Many cities made the switch after the 2000 presidential election, when many people believe that votes cast for Green Party candidate Ralph Nader swung the election to George W. Bush. With ranked-choice voting, advocates say, people can vote for a so-called "spoiler" candidate like Nader without fear that their least favorite candidate will get elected.
Advocates say the runoff process forces candidates to appeal to a broader cross-section of voters, not just party activists who dominate primary elections.
Many supporters, including retired doctor Bob Wahman, who's chair of the Duluth Better Ballot Campaign, say it encourages civility and more issue-based campaigning, since candidates need to also attract second and third choice votes.
"If you've been out discrediting and doing negative campaigning, you're going to have a hard time getting those second choices," Wahman said.
As of the end of August, FairVote Minnesota had spent more than $70,000 on the Duluth campaign. That doesn't include two TV commercials the group is running.

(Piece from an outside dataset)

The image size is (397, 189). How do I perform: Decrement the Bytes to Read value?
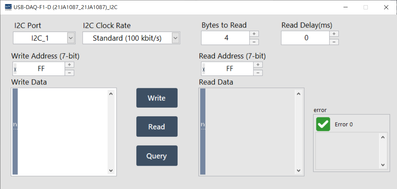(x=254, y=42)
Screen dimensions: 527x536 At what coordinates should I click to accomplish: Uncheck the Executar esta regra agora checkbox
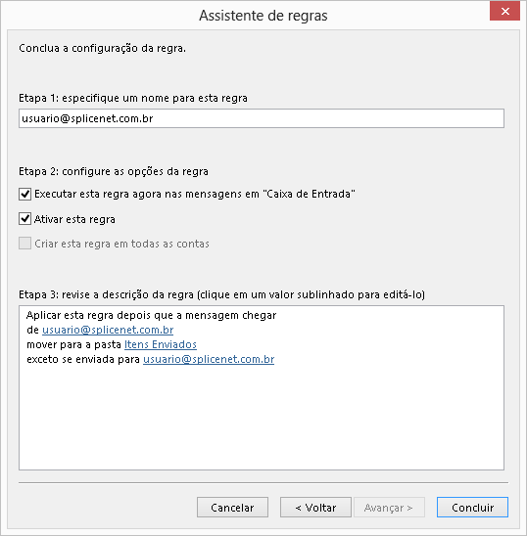point(25,195)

In response to the efforts of FairVote Minnesota, a group of citizens and politicians in Duluth have launched a counter campaign called Keep Voting Simple.
"We have a history of transparent and trusted elections here in Duluth with consistently high voter turnout," said Cathy Schuyler, who introduced the effort at a recent press conference. "We don't need to experiment with our voting system. Keep voting simple. Vote no on RCV."
Outgoing Duluth Mayor Don Ness and several council members also oppose ranked-choice voting, arguing that it's confusing.
They also point out that in the 2013 Minneapolis mayoral election, the top three choices on nearly 20 percent of ballots were eliminated before the final count.
Ranked-choice voting hasn't delivered on its biggest promise to boost voter participation, said Duluth City Council member Joel Sipress.
"The 2003 and 2007 (Duluth) mayoral primaries, which were our last two hotly contested primaries, those primaries had higher voter turnout than the general election in Minneapolis in 2013, that ranked-choice voting advocates like to crow about," Sipress said. "We already have higher turnout in our mayoral primaries than Minneapolis does in their ranked-choice voting general elections."
While it's hard to draw many conclusions from two ranked-choice vote elections in Minneapolis, it's tough at this point to argue the process delivered on its main promises, said Hamline University political science professor David Schultz.
"It's hard to say that it has produced tremendously new choices, hard to say it really has dramatically increased voter turnout," he said.
On the flip side, the Minneapolis experience also doesn't necessarily support arguments against ranked-choice voting, he added. "For the critics who say it's been horrible, we can also say that it really hasn't led to voter confusion."
Confusion in the first Minneapolis election in 2009 largely disappeared once the city put more emphasis on educating voters four years later, he noted, adding, "Polls suggested high satisfaction with voters. And so it really is a mixed picture."
Schultz believes the strongest argument in favor of ranked-choice voting may be simply that sometimes it's worth experimenting. To see if there are different electoral methods that lead to greater voter satisfaction.
Election observers outside of Minnesota are watching to see how cities here tinker with their elections, said Doug Chapin, an elections expert at the University of Minnesota's Humphrey Institute.
"It does become a real world test case for the kind of election laws that ranked-choice supporters are promoting," he said. "It provides us an opportunity to sort of get beyond theory."